By Jonathan Amos
Science correspondent, BBC News, Kennedy Space Center
The Endeavour shuttle launched from Kennedy Space Center
The US space shuttle has made its final night launch from the Kennedy Space Center in Florida.
The Endeavour orbiter soared into the Florida sky on a 13-day mission to the International Space Station (ISS).
It is delivering a connecting node and a large window module in what will be one of the last ISS assembly flights.
The US space agency (Nasa) plans just four further shuttle missions after this one - and all of them are planned to launch in daylight hours.

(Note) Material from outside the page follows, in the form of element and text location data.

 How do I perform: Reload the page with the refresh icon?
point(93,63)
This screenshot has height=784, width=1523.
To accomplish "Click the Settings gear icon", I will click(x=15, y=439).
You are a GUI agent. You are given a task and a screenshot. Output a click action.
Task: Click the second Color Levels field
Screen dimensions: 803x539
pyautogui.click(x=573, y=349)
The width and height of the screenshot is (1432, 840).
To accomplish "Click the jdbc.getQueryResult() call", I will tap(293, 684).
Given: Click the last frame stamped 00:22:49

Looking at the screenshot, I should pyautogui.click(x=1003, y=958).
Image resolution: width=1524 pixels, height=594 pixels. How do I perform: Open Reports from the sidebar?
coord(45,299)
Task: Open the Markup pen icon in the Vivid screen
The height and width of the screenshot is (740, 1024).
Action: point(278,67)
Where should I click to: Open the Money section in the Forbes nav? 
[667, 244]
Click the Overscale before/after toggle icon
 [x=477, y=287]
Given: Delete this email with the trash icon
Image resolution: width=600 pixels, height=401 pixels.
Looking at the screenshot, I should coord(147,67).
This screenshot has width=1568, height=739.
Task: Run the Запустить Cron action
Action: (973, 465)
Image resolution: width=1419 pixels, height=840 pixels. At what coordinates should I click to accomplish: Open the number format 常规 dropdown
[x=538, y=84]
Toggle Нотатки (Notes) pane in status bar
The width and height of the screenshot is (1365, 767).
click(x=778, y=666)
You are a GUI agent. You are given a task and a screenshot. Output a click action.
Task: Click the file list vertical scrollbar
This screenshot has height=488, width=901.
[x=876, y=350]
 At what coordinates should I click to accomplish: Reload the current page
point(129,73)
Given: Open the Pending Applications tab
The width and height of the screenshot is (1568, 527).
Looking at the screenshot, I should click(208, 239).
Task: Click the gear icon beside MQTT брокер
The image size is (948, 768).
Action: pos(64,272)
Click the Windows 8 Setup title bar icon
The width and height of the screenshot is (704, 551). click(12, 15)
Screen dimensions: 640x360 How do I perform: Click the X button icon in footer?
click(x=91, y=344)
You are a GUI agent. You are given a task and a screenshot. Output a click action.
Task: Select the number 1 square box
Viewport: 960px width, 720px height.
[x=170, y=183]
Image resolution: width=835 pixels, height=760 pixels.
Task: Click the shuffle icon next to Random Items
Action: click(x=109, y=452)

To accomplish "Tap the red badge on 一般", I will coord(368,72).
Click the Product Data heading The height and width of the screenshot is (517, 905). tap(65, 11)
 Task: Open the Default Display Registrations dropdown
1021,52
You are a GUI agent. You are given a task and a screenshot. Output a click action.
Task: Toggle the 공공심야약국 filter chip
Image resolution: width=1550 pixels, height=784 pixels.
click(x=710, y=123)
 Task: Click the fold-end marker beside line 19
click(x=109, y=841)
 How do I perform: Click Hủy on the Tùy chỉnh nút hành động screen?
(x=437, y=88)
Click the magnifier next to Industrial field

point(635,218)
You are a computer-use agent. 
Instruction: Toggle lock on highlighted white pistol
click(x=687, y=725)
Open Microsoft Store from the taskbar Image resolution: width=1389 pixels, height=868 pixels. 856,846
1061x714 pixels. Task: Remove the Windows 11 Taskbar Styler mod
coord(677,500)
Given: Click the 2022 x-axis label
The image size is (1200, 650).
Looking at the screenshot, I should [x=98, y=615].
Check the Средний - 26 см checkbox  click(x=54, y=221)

The blast-off occurred at 0414 local time (0914 GMT), 24 hours behind schedule. Endeavour should have left Earth on Sunday but was held on the pad because of a thick layer of cloud blanketing Florida's Space Coast.
Monday's weather was much more obliging, and the shuttle's ascent to orbit made for quite a spectacle.
NODE 3 - 'TRANQUILITY'
Key unit connects and helps manage other ISS modules
Multiple docking ports for visiting vehicles or future modules
7m by 4.6m; a mass of 14 tonnes, but will be fitted out in orbit
Sophisticated life support systems will include air cleaning unit
Cupola to be fixed to an Earth-facing port once in orbit
Panoramic views provide ideal control room for robotic arm
Named after Sea of Tranquility, the Apollo 11 landing site
"It lit up the Kennedy Space Center," said shuttle flight director, Mike Leinbach.
"I saw it very clearly through solid rocket booster separation, and then it disappeared behind some clouds and I got kinda disappointed. But then it broke out of those clouds and that's when I was able to see it all the way out to seven minutes in flight. For the last night launch, it treated us well."
Endeavour's mission is an important moment for the European Space Agency's (Esa) contribution to the station project. Both the new modules were manufactured in Italy by Thales Alenia Space.
Node 3, also known as Tranquility, will house the station's core life-support systems.
It will also store a treadmill the crew must use regularly to exercise their bodies and maintain bone density.
One of the risks of living in microgravity conditions is that bones tend to lose strength over time.
The Cupola is an observation tower that will be used to control robots working on the exterior of the platform.
It is constructed in the shape of a dome, with six trapezoidal side windows and a circular top window of a little under 80cm, making it the largest window ever built for space.
The Cupola is travelling into orbit attached to the end cone of Node 3 but once in orbit will be transferred to a berthing point that looks straight down to Earth.
The spectacular views from the Cupola mean it is likely to become a popular place on the station for astronauts to relax.
Esa's project manager on Node 3 and the Cupola, Philippe Deloo, told the BBC: "I heard that on orbit the most favourite past-time of the crew when they're off duty is to watch out the window and look at Earth.
"The psychological effect of being able to look outside, to look at the Mother Earth, is something that has long been put forward as an argument to have windows on the station."
Endeavour's crew is commanded by George Zamka, a colonel in the US Marine Corps, and includes the British-born mission specialist Nicholas Patrick.
Dr Patrick will conduct the three spacewalks to install the two modules with colleague Bob Behnken.